= Supplied data =

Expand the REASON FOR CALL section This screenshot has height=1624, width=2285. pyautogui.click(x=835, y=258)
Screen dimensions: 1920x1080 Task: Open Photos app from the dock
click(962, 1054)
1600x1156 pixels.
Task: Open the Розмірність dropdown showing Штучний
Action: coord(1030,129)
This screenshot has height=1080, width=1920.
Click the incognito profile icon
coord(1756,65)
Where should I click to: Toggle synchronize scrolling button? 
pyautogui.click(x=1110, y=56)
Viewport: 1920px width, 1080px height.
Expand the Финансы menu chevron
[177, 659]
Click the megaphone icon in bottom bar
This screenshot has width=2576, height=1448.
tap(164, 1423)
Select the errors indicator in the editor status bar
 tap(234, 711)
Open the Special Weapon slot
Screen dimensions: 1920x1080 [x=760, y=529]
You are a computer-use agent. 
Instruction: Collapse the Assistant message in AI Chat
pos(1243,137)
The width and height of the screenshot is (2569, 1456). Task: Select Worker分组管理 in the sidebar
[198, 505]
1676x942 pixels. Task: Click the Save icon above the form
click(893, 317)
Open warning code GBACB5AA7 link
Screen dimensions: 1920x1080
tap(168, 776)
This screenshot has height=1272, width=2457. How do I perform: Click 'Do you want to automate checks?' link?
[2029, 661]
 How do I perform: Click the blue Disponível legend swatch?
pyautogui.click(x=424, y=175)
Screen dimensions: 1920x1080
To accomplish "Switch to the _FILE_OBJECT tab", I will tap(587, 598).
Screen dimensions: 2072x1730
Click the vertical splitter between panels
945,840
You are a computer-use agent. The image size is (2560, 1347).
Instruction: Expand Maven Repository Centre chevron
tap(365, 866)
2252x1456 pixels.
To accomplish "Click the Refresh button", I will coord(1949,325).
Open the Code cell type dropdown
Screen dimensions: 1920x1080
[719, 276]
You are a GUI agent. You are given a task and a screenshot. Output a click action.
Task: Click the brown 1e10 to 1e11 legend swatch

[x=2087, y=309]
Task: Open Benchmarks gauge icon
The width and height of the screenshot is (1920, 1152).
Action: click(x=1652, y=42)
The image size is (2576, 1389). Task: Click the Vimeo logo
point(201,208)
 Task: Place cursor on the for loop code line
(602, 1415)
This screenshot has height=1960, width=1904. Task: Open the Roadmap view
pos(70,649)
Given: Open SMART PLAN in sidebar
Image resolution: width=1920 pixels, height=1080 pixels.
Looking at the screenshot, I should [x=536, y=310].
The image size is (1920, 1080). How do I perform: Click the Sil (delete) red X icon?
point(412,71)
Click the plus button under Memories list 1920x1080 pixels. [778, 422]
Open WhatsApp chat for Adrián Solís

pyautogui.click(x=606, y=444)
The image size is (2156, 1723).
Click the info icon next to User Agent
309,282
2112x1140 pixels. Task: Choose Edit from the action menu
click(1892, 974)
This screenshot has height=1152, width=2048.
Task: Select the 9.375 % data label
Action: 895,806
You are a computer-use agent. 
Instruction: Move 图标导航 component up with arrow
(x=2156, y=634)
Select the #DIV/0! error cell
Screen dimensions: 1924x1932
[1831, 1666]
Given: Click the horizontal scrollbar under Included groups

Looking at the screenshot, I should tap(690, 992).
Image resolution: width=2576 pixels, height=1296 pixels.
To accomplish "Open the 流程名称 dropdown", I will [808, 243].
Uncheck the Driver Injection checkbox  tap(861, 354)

= Description of the task =
Output each line of the entries exactly, so that nothing is lost.

= Written response =
Expand the REASON FOR CALL section This screenshot has height=1624, width=2285. pyautogui.click(x=835, y=258)
Screen dimensions: 1920x1080 Task: Open Photos app from the dock
click(962, 1054)
1600x1156 pixels.
Task: Open the Розмірність dropdown showing Штучний
Action: coord(1030,129)
This screenshot has height=1080, width=1920.
Click the incognito profile icon
coord(1756,65)
Where should I click to: Toggle synchronize scrolling button? 
pyautogui.click(x=1110, y=56)
Viewport: 1920px width, 1080px height.
Expand the Финансы menu chevron
[177, 659]
Click the megaphone icon in bottom bar
This screenshot has width=2576, height=1448.
tap(164, 1423)
Select the errors indicator in the editor status bar
 tap(234, 711)
Open the Special Weapon slot
Screen dimensions: 1920x1080 [x=760, y=529]
You are a computer-use agent. 
Instruction: Collapse the Assistant message in AI Chat
pos(1243,137)
The width and height of the screenshot is (2569, 1456). Task: Select Worker分组管理 in the sidebar
[198, 505]
1676x942 pixels. Task: Click the Save icon above the form
click(893, 317)
Open warning code GBACB5AA7 link
Screen dimensions: 1920x1080
tap(168, 776)
This screenshot has height=1272, width=2457. How do I perform: Click 'Do you want to automate checks?' link?
[2029, 661]
 How do I perform: Click the blue Disponível legend swatch?
pyautogui.click(x=424, y=175)
Screen dimensions: 1920x1080
To accomplish "Switch to the _FILE_OBJECT tab", I will tap(587, 598).
Screen dimensions: 2072x1730
Click the vertical splitter between panels
945,840
You are a computer-use agent. The image size is (2560, 1347).
Instruction: Expand Maven Repository Centre chevron
tap(365, 866)
2252x1456 pixels.
To accomplish "Click the Refresh button", I will coord(1949,325).
Open the Code cell type dropdown
Screen dimensions: 1920x1080
[719, 276]
You are a GUI agent. You are given a task and a screenshot. Output a click action.
Task: Click the brown 1e10 to 1e11 legend swatch

[x=2087, y=309]
Task: Open Benchmarks gauge icon
The width and height of the screenshot is (1920, 1152).
Action: click(x=1652, y=42)
The image size is (2576, 1389). Task: Click the Vimeo logo
point(201,208)
 Task: Place cursor on the for loop code line
(602, 1415)
This screenshot has height=1960, width=1904. Task: Open the Roadmap view
pos(70,649)
Given: Open SMART PLAN in sidebar
Image resolution: width=1920 pixels, height=1080 pixels.
Looking at the screenshot, I should [x=536, y=310].
The image size is (1920, 1080). How do I perform: Click the Sil (delete) red X icon?
point(412,71)
Click the plus button under Memories list 1920x1080 pixels. [778, 422]
Open WhatsApp chat for Adrián Solís

pyautogui.click(x=606, y=444)
The image size is (2156, 1723).
Click the info icon next to User Agent
309,282
2112x1140 pixels. Task: Choose Edit from the action menu
click(1892, 974)
This screenshot has height=1152, width=2048.
Task: Select the 9.375 % data label
Action: 895,806
You are a computer-use agent. 
Instruction: Move 图标导航 component up with arrow
(x=2156, y=634)
Select the #DIV/0! error cell
Screen dimensions: 1924x1932
[1831, 1666]
Given: Click the horizontal scrollbar under Included groups

Looking at the screenshot, I should tap(690, 992).
Image resolution: width=2576 pixels, height=1296 pixels.
To accomplish "Open the 流程名称 dropdown", I will [808, 243].
Uncheck the Driver Injection checkbox  tap(861, 354)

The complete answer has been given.